The county's Geographic Information Systems Department is working out some inconsistencies in address numbers to make it easier for emergency responders to find homes and businesses.
But officials say finding homes in the county's rural areas - where homes are farther apart and have longer driveways than in the Martinez-Evans area - is difficult because not all properties are properly marked with the address.
"The (emergency) vehicles are constantly having problems in some areas of the county, especially in mobile home parks, in finding certain homes," said Pam Tucker, the county's Emergency Services director. "Addressing is a big issue with us."
The county passed an ordinance on addressing in 2000 that residential properties are required to have address numbers at least four inches tall displayed against a contrasting background on a fence, post, wall, mailbox or other structure at a height of 4 feet at the driveway entrance. Homes not in subdivisions also must have the house number posted on the home near the front door, the ordinance states.
Jeff Browning, the county's Planning and Development Services Division director, said many businesses, especially those along Washington Road, are difficult to find because they do not have properly posted address numbers.

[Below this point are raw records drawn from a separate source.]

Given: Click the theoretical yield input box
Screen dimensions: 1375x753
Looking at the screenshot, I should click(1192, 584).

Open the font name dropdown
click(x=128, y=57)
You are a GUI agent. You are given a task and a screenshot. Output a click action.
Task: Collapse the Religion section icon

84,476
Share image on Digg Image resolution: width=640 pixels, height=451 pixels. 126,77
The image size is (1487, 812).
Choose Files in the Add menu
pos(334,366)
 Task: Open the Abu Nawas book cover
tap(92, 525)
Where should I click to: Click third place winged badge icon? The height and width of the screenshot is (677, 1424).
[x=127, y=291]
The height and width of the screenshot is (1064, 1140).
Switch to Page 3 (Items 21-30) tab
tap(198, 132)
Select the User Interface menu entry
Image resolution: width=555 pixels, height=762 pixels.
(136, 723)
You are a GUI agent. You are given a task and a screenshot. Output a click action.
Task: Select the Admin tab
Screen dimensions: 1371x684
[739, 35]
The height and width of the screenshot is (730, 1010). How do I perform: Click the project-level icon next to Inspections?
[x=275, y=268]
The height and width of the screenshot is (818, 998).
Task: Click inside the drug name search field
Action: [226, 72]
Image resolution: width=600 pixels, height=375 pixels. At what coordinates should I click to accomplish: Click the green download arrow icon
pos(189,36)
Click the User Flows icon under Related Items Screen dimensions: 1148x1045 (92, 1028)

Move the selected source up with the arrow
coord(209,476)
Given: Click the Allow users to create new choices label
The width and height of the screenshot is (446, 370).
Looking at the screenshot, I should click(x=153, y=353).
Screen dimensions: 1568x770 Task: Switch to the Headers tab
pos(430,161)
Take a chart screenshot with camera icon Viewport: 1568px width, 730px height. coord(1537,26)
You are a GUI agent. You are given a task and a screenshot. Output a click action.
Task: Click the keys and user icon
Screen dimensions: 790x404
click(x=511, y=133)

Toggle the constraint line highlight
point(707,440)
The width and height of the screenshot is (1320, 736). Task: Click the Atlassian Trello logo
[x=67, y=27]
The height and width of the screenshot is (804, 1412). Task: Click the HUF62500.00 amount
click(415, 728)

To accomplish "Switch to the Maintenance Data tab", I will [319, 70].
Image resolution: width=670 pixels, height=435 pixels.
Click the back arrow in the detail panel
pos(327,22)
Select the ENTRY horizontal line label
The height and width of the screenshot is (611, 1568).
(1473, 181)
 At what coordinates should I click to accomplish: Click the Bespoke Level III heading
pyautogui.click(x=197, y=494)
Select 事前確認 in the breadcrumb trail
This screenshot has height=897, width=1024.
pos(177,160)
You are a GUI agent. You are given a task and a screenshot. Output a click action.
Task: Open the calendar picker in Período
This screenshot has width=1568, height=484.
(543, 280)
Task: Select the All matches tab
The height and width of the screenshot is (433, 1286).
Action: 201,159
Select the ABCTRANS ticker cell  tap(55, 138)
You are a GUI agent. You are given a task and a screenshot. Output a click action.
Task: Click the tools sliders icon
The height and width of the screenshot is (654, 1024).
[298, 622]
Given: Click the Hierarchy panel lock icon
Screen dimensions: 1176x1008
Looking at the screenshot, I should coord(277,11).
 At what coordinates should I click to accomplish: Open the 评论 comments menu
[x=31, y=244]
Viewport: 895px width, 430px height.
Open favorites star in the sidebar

"The majority of the businesses either are not posting them or they are not visible," Browning said.
The ordinance requires businesses to post at least four-inch numbers at the street and on their building.
"It's inconvenient for everybody, but it's critical for the emergency responders," Tucker said.
In other action at the meeting, Mark Chostner, the county's Facility Planning and Construction manager, said he hopes the four temporary fire stations that went operational Jan. 1 will soon be replaced by permanent buildings.
"They are not built yet, but they are headed our way," Chostner said.
The new fire stations will replace temporary buildings at 1646 Clary Cut Road in Harlem, 480 Sugarcreek Drive in Grovetown, 6870 Cobbham Road in Appling and 1090 Old Louisville Road in Grovetown.
Construction plans for the four buildings, which are slated to be built simultaneously, are going through the permitting stage through several county departments. Chostner said the project should go out to bid later this month.
He said construction is expected to start in September on the project, which will take an estimated 10 months.